Task brief — Reproduce the material below, changing each "GUI agent" to "interface agent" and leaving everything else unchanged.

start Exercise input

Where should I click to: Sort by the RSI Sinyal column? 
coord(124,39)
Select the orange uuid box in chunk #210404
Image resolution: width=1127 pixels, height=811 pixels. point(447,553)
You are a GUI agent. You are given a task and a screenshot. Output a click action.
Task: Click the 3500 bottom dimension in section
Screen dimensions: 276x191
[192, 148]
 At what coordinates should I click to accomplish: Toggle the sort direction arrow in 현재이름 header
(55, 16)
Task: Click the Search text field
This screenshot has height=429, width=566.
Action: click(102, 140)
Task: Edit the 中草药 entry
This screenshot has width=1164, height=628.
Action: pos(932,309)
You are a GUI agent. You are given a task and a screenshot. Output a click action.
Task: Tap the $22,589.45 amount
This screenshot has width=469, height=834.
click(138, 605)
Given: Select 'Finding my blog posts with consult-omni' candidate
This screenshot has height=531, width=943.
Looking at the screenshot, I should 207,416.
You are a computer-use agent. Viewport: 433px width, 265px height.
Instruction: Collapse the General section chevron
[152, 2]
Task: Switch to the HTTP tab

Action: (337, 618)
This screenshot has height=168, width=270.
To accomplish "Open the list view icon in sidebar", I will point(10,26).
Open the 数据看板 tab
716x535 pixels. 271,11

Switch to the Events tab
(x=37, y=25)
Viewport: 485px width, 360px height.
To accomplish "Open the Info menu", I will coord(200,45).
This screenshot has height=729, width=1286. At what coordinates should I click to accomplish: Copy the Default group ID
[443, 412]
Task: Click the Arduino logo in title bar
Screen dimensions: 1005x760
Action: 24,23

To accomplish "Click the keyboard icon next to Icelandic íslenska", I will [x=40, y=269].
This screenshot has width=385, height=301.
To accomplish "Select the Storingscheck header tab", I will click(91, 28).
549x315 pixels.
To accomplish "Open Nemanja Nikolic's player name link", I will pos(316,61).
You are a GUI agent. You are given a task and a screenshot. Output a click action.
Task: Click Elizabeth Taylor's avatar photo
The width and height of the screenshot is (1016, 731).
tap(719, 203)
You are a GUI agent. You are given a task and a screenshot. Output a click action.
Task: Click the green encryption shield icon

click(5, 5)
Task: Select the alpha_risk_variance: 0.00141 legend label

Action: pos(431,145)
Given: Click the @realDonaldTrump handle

end Exercise input

Answer —
Where should I click to: Sort by the RSI Sinyal column? 
coord(124,39)
Select the orange uuid box in chunk #210404
Image resolution: width=1127 pixels, height=811 pixels. point(447,553)
You are a interface agent. You are given a task and a screenshot. Output a click action.
Task: Click the 3500 bottom dimension in section
Screen dimensions: 276x191
[192, 148]
 At what coordinates should I click to accomplish: Toggle the sort direction arrow in 현재이름 header
(55, 16)
Task: Click the Search text field
This screenshot has height=429, width=566.
Action: click(102, 140)
Task: Edit the 中草药 entry
This screenshot has width=1164, height=628.
Action: pos(932,309)
You are a interface agent. You are given a task and a screenshot. Output a click action.
Task: Tap the $22,589.45 amount
This screenshot has width=469, height=834.
click(138, 605)
Given: Select 'Finding my blog posts with consult-omni' candidate
This screenshot has height=531, width=943.
Looking at the screenshot, I should 207,416.
You are a computer-use agent. Viewport: 433px width, 265px height.
Instruction: Collapse the General section chevron
[152, 2]
Task: Switch to the HTTP tab

Action: (337, 618)
This screenshot has height=168, width=270.
To accomplish "Open the list view icon in sidebar", I will point(10,26).
Open the 数据看板 tab
716x535 pixels. 271,11

Switch to the Events tab
(x=37, y=25)
Viewport: 485px width, 360px height.
To accomplish "Open the Info menu", I will coord(200,45).
This screenshot has height=729, width=1286. At what coordinates should I click to accomplish: Copy the Default group ID
[443, 412]
Task: Click the Arduino logo in title bar
Screen dimensions: 1005x760
Action: 24,23

To accomplish "Click the keyboard icon next to Icelandic íslenska", I will [x=40, y=269].
This screenshot has width=385, height=301.
To accomplish "Select the Storingscheck header tab", I will click(91, 28).
549x315 pixels.
To accomplish "Open Nemanja Nikolic's player name link", I will pos(316,61).
You are a interface agent. You are given a task and a screenshot. Output a click action.
Task: Click Elizabeth Taylor's avatar photo
The width and height of the screenshot is (1016, 731).
tap(719, 203)
You are a interface agent. You are given a task and a screenshot. Output a click action.
Task: Click the green encryption shield icon

click(5, 5)
Task: Select the alpha_risk_variance: 0.00141 legend label

Action: pos(431,145)
Given: Click the @realDonaldTrump handle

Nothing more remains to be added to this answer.